Een wetenschappelijke theorie zag er volgens de logisch positivisten uit als een web van analytische en synthetische stellingen. De synthetische stellingen zijn direct gekoppeld aan observaties en de synthetische stellingen worden verder gekoppeld met behulp van analytische stellingen tot een theorie. Op deze manier zijn alle stellingen in de theorie krachtig gekoppeld aan observatie en kunnen we vrij zeker zijn dat onze theorie correct is.

Als je leert over een theorie, dan is het verstandig om een dergelijk web uit te schrijven. Zo kan je goed zien of de theorie goed genoeg overeenkomt met observatie en dus betrouwbaar is. Je zult dan vaakgenoeg tegenkomen dat sommige stellingen die 'zo logisch klonken' eigenlijk metafysische stellingen zijn en dat hele delen van het web van analyitsche stellingen totaal niet gekoppeld zijn aan goede synthetische stellingen. De logisch positivisten noemden het maken van zo'n web een rationele reconstructie.

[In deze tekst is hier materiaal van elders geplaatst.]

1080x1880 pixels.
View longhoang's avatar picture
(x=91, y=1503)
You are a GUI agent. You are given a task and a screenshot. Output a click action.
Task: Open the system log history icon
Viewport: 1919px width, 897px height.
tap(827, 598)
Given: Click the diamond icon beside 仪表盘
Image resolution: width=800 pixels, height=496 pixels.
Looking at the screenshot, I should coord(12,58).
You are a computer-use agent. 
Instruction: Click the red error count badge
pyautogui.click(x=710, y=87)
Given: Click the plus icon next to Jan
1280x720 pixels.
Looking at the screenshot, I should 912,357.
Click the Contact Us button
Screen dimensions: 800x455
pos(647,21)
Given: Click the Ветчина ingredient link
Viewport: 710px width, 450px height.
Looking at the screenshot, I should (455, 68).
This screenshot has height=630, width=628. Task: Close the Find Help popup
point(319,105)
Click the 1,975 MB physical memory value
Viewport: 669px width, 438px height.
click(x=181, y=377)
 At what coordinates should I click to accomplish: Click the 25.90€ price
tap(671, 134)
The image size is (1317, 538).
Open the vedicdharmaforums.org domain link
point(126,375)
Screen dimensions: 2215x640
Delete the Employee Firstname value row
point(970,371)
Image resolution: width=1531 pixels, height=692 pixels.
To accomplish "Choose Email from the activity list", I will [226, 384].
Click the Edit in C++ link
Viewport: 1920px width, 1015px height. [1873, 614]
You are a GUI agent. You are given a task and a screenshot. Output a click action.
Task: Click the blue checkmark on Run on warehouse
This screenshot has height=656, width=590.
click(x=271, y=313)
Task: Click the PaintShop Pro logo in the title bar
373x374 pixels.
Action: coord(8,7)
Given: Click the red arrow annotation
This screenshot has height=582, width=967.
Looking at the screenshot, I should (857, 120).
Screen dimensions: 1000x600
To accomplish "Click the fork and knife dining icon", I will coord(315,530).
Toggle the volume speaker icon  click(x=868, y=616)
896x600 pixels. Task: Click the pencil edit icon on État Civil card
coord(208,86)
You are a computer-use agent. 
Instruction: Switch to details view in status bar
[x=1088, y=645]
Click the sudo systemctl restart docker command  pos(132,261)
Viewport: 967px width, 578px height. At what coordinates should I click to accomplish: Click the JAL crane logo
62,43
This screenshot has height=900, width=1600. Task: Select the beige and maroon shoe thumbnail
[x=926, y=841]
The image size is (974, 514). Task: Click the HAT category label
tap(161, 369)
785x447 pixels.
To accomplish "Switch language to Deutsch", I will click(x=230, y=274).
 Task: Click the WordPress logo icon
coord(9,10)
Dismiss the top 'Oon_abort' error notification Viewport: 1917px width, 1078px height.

Laten we als voorbeeld de theorie van Aristoteles nemen. Hieronder is de rationele reconstructie van deze theorie te zien. Op eerste gezicht ziet de constructie er goed uit. De lichtblauwe hokjes bevatten de syntetische stellingen. De donkerblauwe hokjes bevatten wat op eerste oogopslag misschien analytische stellingen lijken. Zoals je ziet had Aristoteles bijvoorbeeld een aantal observaties gebruikt die suggereerden dat de aarde stil stond. Deze waren in de tijd vrij overtuigend. De bolvorm van de aarde en het feit dat voorwerpen terugvallen richting het centrum van de aarde deden hem geloven dat de aarde zich in het midden van het universum bevond en dat aards materiaal de eigenschap had dat het naar het centrum van het universum viel. De sterren en planeten vielen echter niet naar dit centrum en dit was voor Aristoteles aanwijzing dat ze van een ander materiaal gemaakt moesten zijn. Hij noemde dit het vijfde element.

In de onderstaande afbeelding zien we in oranje de syntetische stellingen die ontbraken in de theorie. Zonder deze syntethische stellingen zijn de meeste stellingen die we eerder analytisch hebben genoemd dus eigenlijk metafysisch. Er blijft slechts één analytische stelling over en dat is 'hemels materiaal en aards materiaal zijn verschillend'. Hoewel we nu weten dat deze stelling onzinnig is, volgt deze wel direct uit de (ook incorrecte) stellingen 'aards materiaal staat van nature stil' en 'planeten en sterren staan van nature niet stil'.

Laten we eens kijken naar de metafysische stellignen. Aristoteles had geen direct bewijs dat het universum een centrum had. Je zou misschien kunnen denken dat het feit dat aardse voorwerpen naar één punt vielen bewijs was voor het bestaan van dit centrum, maar deze stap is niet waterdicht. Tegenwoordig weten we namelijk dat alle deeltjes met massa elkaar aantrekken en dat dit de oorzaak is van de bolle vorm van de aarde en het feit dat voorwerpen naar het centrum van de aarde vallen. Ook is nooit bewezen dat materie een 'natuur' heeft en dat deze natuur dicteert of de materie 'het liefst' stilstaat of beweegt. Een ander lastig punt is dat het niet voelen van de beweging niet direct betekent dat we dan ook niet bewegen. Volgens de eerste wet van Newton weten we nu alle voorwerpen die met een constante snelheid bewegen niet merken dat ze bewegen.

Met deze rationale reconstructie hebben we de zwakke punten in de theorie van Aristoteles gevonden. Elk van de metafysische stellingen die in de afbeelding genoemd zijn, bleken in de 17de eeuw onjuist te zijn. Deze problemen bleken heftig genoeg dat de theorie - hoe ingenieus deze ook was - vervangen werd door de Newtoniaanse mechanica.